All live presentations are in Eastern time zone.

(WITHDRAWN) We Are Here Too: Keetoowah Mother's Perinatal Experiences

Wednesday, January 20, 2021
* noted as presenting author
December Maxwell, PhD, MSW, Assistant Professor, University of Hawaii at Manoa, Honolulu, HI
Background and Purpose: American Indian/Native American (AI/NA) mothers have the highest prevalence of postpartum depression (PPD) out of any other group in the United States; an estimated 17.5% of AI/NA mothers experience PPD. There are multiple factors that contribute to these higher rates, such as physical and mental health disparities, disparate poverty, cultural erasure, and communal isolation, which can be directly tied to a continued perpetuation of oppression and a result of historical trauma. The way that AI/NA mothers experience the role transition to motherhood, or Becoming a Mother, is also one possible experience related to the development of PPD for this population. Also, historical contexts of reproductive justice have influenced BAM for AI/NA mothers and may contribute to their uniquely high rates of PPD. That said, individual tribal cultures and histories may impact the BAM experience, and therefore, evaluating a more homogenous AI/NA cultural group may give insight into the specific intersections of historical trauma and reproductive justice as they relate to BAM. As such, this study sought to evaluate the BAM experiences, specifically their experiences with perinatal providers, of one tribe- the United Keetoowah Band, through the theoretical frameworks of historical trauma and reproductive justice.
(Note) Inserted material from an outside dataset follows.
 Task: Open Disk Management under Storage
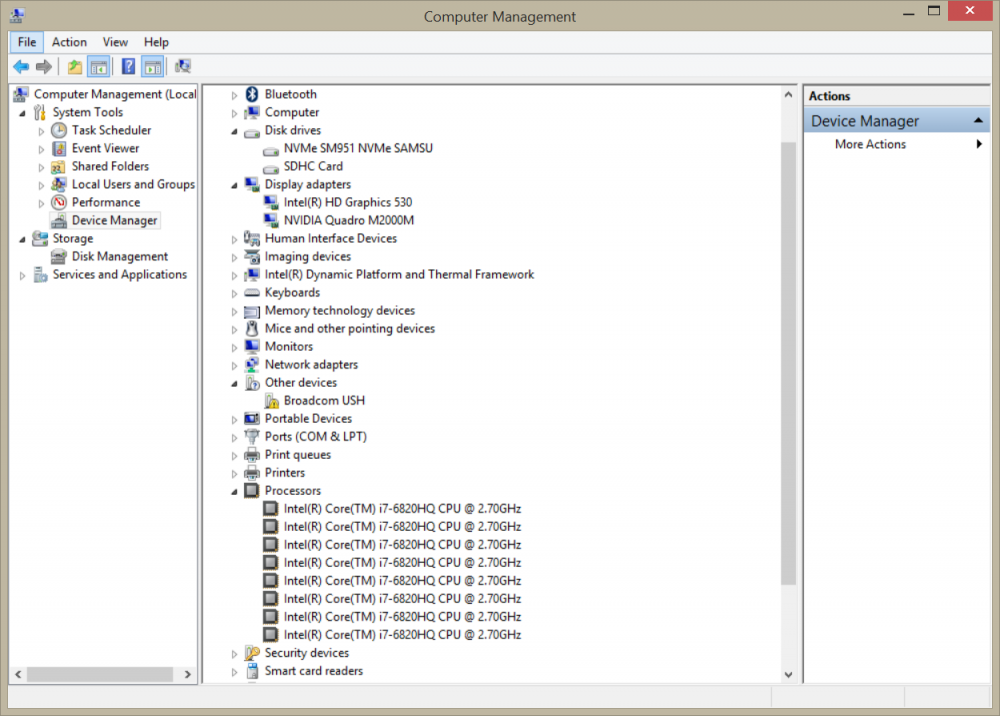coord(119,256)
Methods This study used story inquiry, a decolonizing research method, to consolidate the past, present, and future of maternal mental health and perinatal experiences among the Keetoowah women into a shared story experience. Using snowball sampling, 8 newer mothers were recruited to share their experiences of becoming a mother within their community. They were interviewed, using a story inquiry interview guide, either in person or by phone per their preference. The interviews were transcribed using Rev.com then uploaded into Atlas.ti software for coding. After initial researcher coding, Systematic Member Checking was used wherein the codes and quotes were returned to elders, mothers, and other tribal members to ensure that the themes were representative of the community as well as did not contain sacred knowledge not to be shared.

Results One primary theme regarding the present story of Keetoowah mothers was related to the perinatal care they received. Within this theme, there were subthemes of wanting their providers to focus on them, as well as the baby, once they were born. The second subtheme involved another aspect of perinatal care, which was the constant changing of care providers, with whom they could never develop a trusting relationship. In part, due to the dismissive care received, the third subtheme centers around not being able to listen to their bodies during the perinatal process.
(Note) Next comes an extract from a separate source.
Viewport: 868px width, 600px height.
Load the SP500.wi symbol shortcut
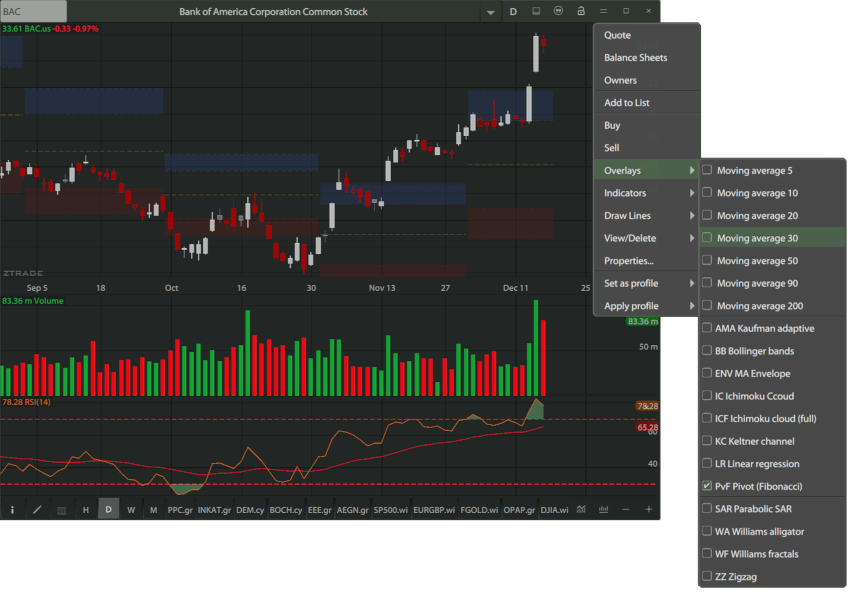[x=390, y=510]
Conclusions and Implications The importance placed on the need to have perinatal and postpartum mental health providers be culturally responsive within this study demonstrates the need for the social work profession to engage actively and maintain a commitment to increasing the numbers of maternal mental health specialists and providers. Furthermore, social workers are often involved in multi-disciplinary teams in care settings, and part of their role could be to advocate for culturally derived care and welcoming of culturally appropriate practices.